- AUFGABE
Schreibe alle folgenden Datensätze Zeile für Zeile ohne jede Änderung ab.

- ERFASSTE DATEN
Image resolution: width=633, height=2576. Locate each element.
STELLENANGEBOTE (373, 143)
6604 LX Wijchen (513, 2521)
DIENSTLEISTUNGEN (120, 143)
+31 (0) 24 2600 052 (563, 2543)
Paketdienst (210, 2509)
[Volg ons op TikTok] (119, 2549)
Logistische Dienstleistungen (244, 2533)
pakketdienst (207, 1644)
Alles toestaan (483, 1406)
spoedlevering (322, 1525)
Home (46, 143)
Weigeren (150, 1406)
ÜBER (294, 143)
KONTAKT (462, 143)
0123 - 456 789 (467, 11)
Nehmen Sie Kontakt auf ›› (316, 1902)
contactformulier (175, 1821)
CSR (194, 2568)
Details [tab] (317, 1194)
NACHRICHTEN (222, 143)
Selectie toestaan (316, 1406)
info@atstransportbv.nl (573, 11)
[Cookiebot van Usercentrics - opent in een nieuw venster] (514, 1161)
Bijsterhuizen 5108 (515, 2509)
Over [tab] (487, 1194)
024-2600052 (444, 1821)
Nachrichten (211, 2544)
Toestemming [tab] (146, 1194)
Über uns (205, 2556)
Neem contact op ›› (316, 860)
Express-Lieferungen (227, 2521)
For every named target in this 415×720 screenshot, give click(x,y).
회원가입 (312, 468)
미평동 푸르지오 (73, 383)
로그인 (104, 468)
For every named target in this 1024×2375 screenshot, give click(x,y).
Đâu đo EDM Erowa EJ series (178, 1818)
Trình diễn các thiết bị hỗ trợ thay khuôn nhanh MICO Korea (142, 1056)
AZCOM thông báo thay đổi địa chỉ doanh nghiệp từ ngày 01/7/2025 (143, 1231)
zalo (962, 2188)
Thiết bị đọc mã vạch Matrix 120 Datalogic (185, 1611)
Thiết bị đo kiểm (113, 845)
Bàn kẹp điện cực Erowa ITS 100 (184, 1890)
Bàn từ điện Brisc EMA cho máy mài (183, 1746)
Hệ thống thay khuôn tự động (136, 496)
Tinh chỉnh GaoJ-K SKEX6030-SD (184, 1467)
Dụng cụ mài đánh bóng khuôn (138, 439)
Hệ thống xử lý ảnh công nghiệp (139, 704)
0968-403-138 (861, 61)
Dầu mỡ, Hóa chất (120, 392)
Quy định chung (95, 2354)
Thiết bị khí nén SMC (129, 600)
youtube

- ERGEBNIS
Image resolution: width=633, height=2576. Locate each element.
STELLENANGEBOTE (373, 143)
6604 LX Wijchen (513, 2521)
DIENSTLEISTUNGEN (120, 143)
+31 (0) 24 2600 052 (563, 2543)
Paketdienst (210, 2509)
[Volg ons op TikTok] (119, 2549)
Logistische Dienstleistungen (244, 2533)
pakketdienst (207, 1644)
Alles toestaan (483, 1406)
spoedlevering (322, 1525)
Home (46, 143)
Weigeren (150, 1406)
ÜBER (294, 143)
KONTAKT (462, 143)
0123 - 456 789 (467, 11)
Nehmen Sie Kontakt auf ›› (316, 1902)
contactformulier (175, 1821)
CSR (194, 2568)
Details [tab] (317, 1194)
NACHRICHTEN (222, 143)
Selectie toestaan (316, 1406)
info@atstransportbv.nl (573, 11)
[Cookiebot van Usercentrics - opent in een nieuw venster] (514, 1161)
Bijsterhuizen 5108 (515, 2509)
Over [tab] (487, 1194)
024-2600052 (444, 1821)
Nachrichten (211, 2544)
Toestemming [tab] (146, 1194)
Über uns (205, 2556)
Neem contact op ›› (316, 860)
Express-Lieferungen (227, 2521)
For every named target in this 415×720 screenshot, give click(x,y).
회원가입 (312, 468)
미평동 푸르지오 (73, 383)
로그인 (104, 468)
For every named target in this 1024×2375 screenshot, give click(x,y).
Đâu đo EDM Erowa EJ series (178, 1818)
Trình diễn các thiết bị hỗ trợ thay khuôn nhanh MICO Korea (142, 1056)
AZCOM thông báo thay đổi địa chỉ doanh nghiệp từ ngày 01/7/2025 (143, 1231)
zalo (962, 2188)
Thiết bị đọc mã vạch Matrix 120 Datalogic (185, 1611)
Thiết bị đo kiểm (113, 845)
Bàn kẹp điện cực Erowa ITS 100 (184, 1890)
Bàn từ điện Brisc EMA cho máy mài (183, 1746)
Hệ thống thay khuôn tự động (136, 496)
Tinh chỉnh GaoJ-K SKEX6030-SD (184, 1467)
Dụng cụ mài đánh bóng khuôn (138, 439)
Hệ thống xử lý ảnh công nghiệp (139, 704)
0968-403-138 (861, 61)
Dầu mỡ, Hóa chất (120, 392)
Quy định chung (95, 2354)
Thiết bị khí nén SMC (129, 600)
youtube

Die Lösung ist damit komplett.